* What to do *
Output the span of lines from the one that contains "Task: Click the Migration sidebar icon" through the end of the records, inclusive, exactly as written and free of pictures.

* Saved data entries *
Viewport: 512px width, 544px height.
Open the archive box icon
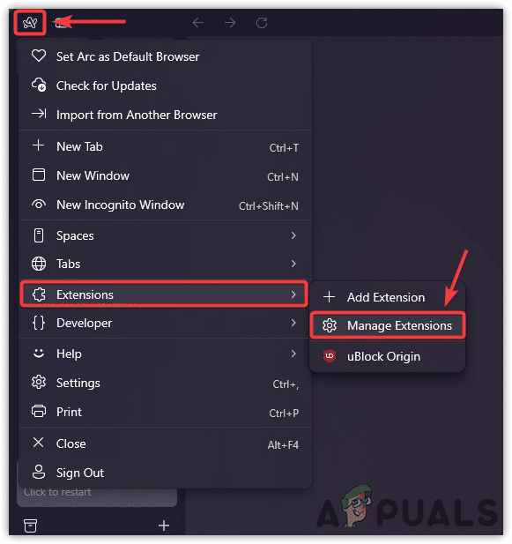point(30,525)
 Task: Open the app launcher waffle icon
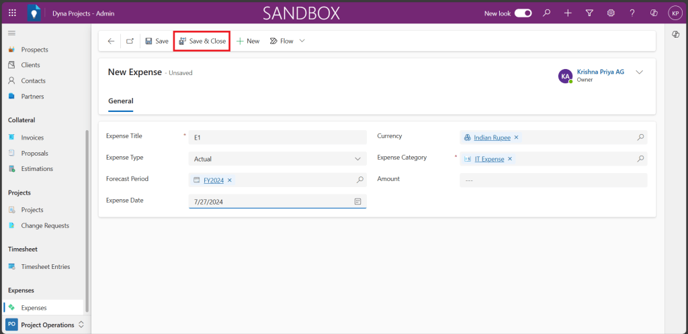tap(12, 13)
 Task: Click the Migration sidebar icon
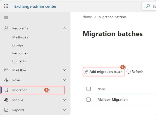coord(7,90)
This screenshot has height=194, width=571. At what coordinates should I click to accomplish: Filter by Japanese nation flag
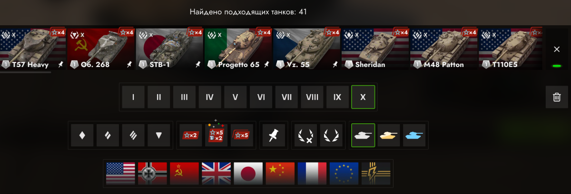tap(248, 173)
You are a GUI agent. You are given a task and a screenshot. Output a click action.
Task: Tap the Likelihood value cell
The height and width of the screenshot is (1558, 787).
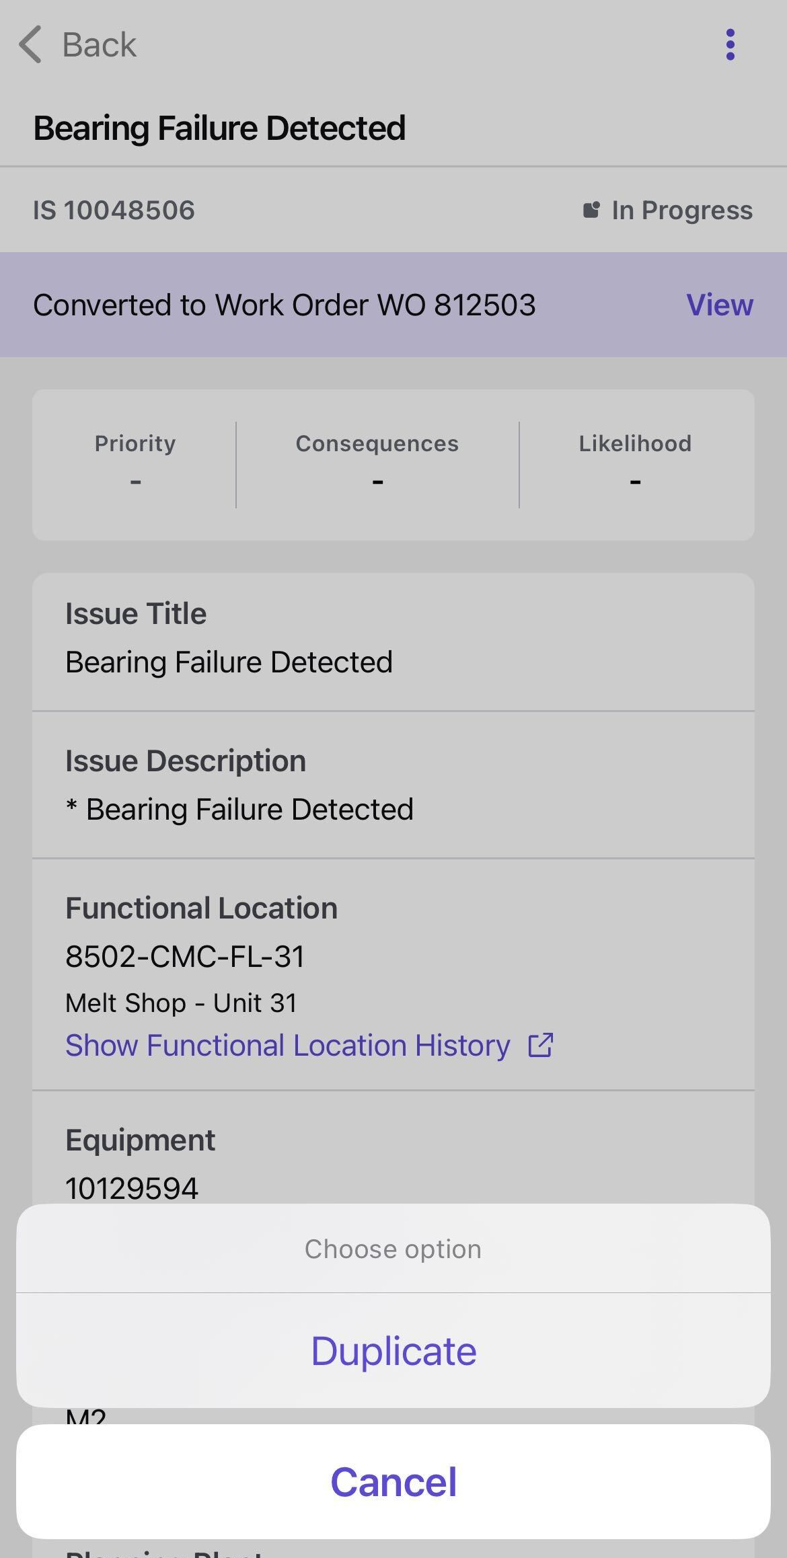pyautogui.click(x=635, y=480)
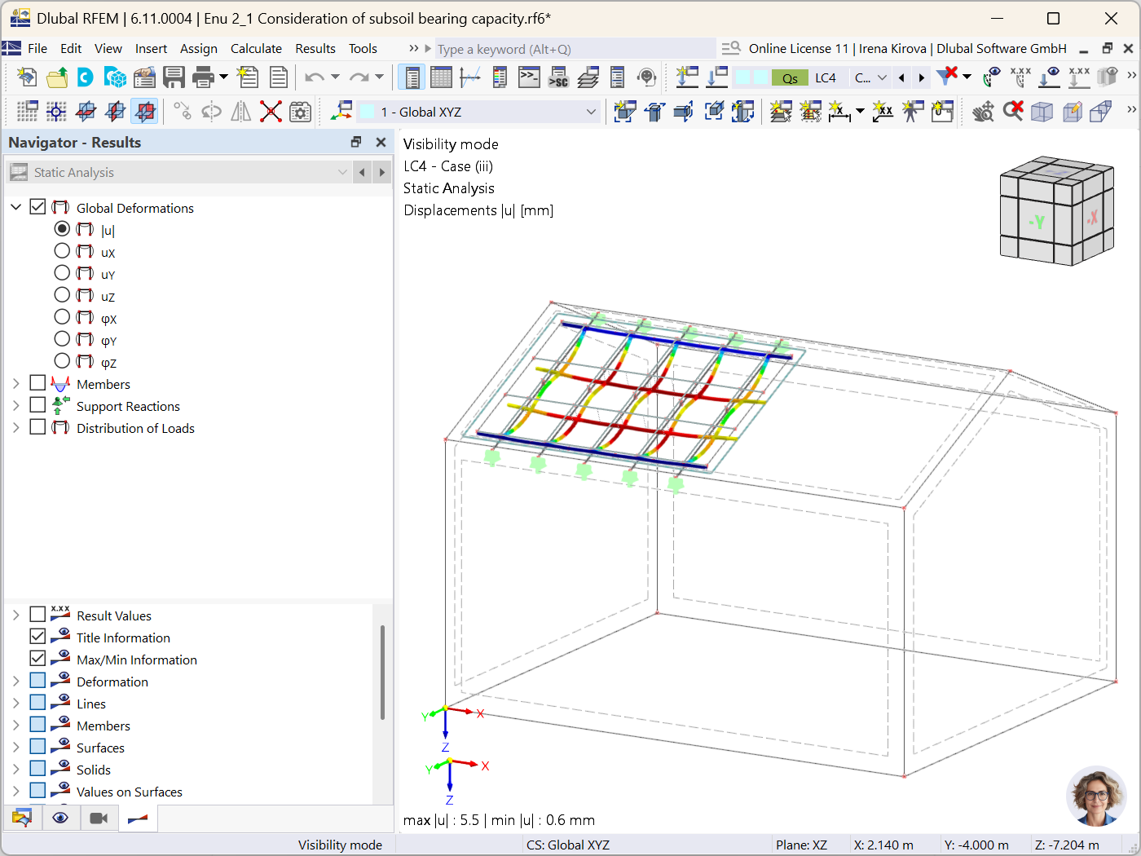The image size is (1141, 856).
Task: Open the Results menu
Action: (x=315, y=48)
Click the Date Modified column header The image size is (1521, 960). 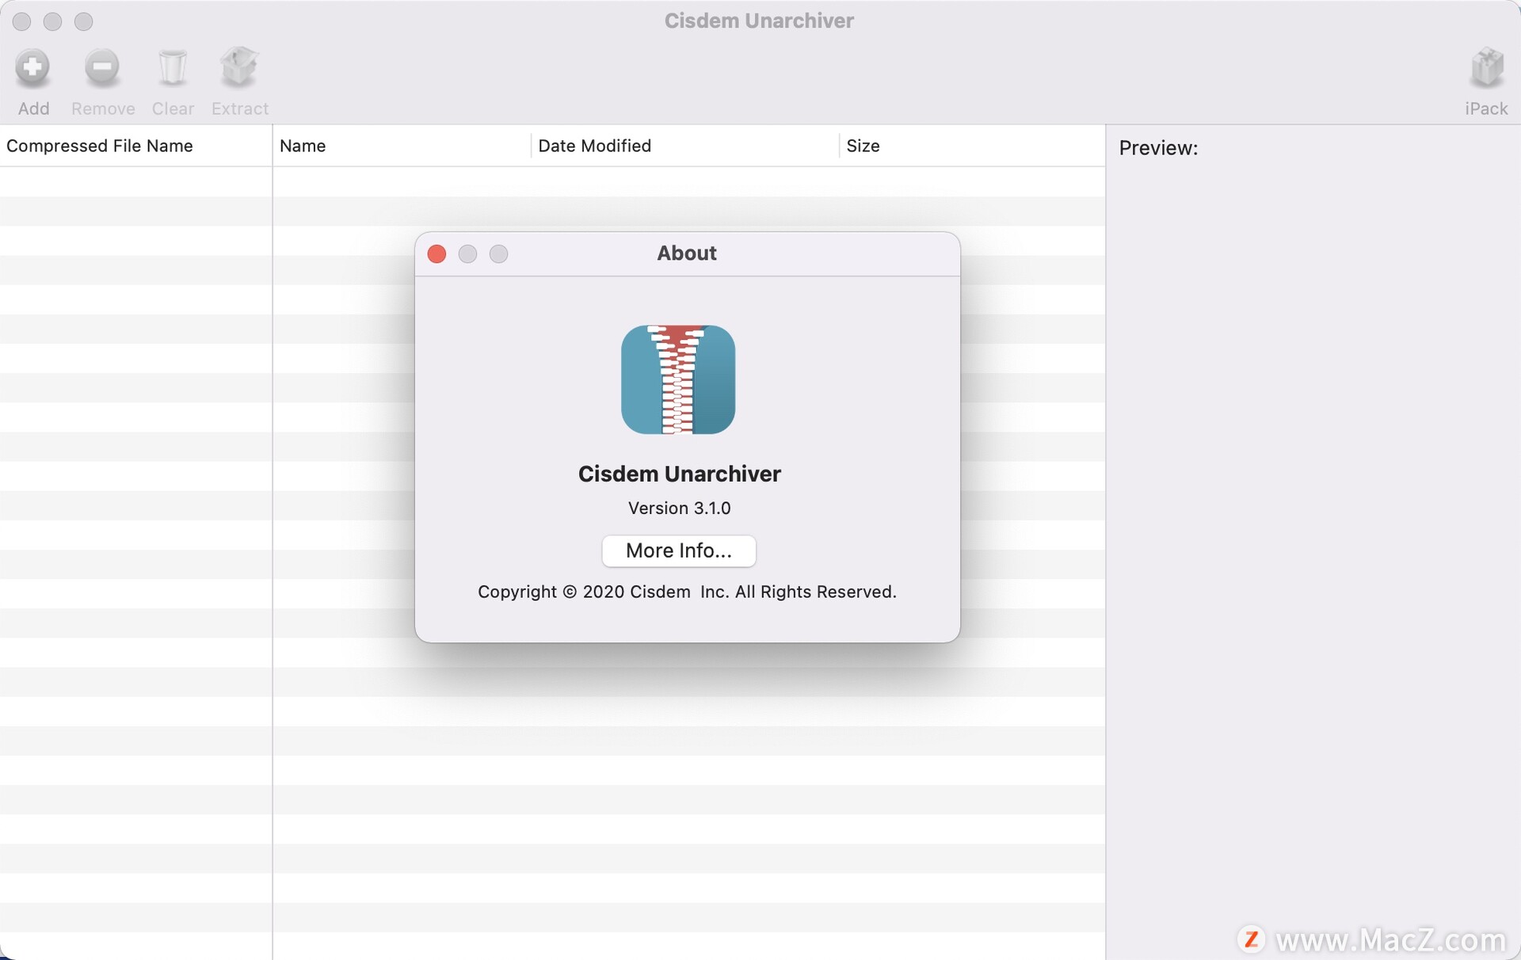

* Output for this exercise *
 Task: Click the Migration sidebar icon
coord(7,90)
This screenshot has height=194, width=571. At what coordinates should I click to accomplish: Filter by Japanese nation flag
tap(248, 173)
You are a GUI agent. You are given a task and a screenshot. Output a click action.
Task: Tap the Likelihood value cell
The height and width of the screenshot is (1558, 787).
pyautogui.click(x=635, y=480)
The image size is (1141, 856).
Task: Open the Results menu
Action: (x=315, y=48)
Click the Date Modified column header The image size is (1521, 960). 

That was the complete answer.